(Stored dataset items)

============================================================

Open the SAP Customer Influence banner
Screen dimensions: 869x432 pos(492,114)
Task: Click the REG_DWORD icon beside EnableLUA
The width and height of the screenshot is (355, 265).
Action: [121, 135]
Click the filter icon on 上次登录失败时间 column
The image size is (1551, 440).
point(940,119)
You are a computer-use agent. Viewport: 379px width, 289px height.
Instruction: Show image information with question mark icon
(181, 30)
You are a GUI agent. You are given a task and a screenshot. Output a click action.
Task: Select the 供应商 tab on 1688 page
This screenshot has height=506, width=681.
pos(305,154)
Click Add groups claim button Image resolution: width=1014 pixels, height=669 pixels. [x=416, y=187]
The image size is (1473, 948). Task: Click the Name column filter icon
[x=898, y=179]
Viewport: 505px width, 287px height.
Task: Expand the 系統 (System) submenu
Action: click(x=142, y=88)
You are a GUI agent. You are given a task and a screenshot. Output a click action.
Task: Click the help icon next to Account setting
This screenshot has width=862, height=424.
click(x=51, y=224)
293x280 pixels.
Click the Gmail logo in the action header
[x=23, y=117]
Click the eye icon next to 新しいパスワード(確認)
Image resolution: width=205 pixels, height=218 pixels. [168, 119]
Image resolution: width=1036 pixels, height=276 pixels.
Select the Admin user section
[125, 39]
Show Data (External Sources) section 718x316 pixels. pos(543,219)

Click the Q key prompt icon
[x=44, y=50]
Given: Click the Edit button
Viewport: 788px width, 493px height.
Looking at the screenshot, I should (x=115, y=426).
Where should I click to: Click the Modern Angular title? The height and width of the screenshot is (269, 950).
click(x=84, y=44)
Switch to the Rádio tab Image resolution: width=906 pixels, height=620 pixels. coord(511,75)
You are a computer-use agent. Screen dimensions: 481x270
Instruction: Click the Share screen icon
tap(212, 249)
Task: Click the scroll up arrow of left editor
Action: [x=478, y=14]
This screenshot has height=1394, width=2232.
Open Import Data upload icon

============================================================

Your answer must be the lines from the first line of the entries above through the line that contains "You are a computer-use agent. Viewport: 379px", written out exactly.

Result of this exercise:
Open the SAP Customer Influence banner
Screen dimensions: 869x432 pos(492,114)
Task: Click the REG_DWORD icon beside EnableLUA
The width and height of the screenshot is (355, 265).
Action: [121, 135]
Click the filter icon on 上次登录失败时间 column
The image size is (1551, 440).
point(940,119)
You are a computer-use agent. Viewport: 379px width, 289px height.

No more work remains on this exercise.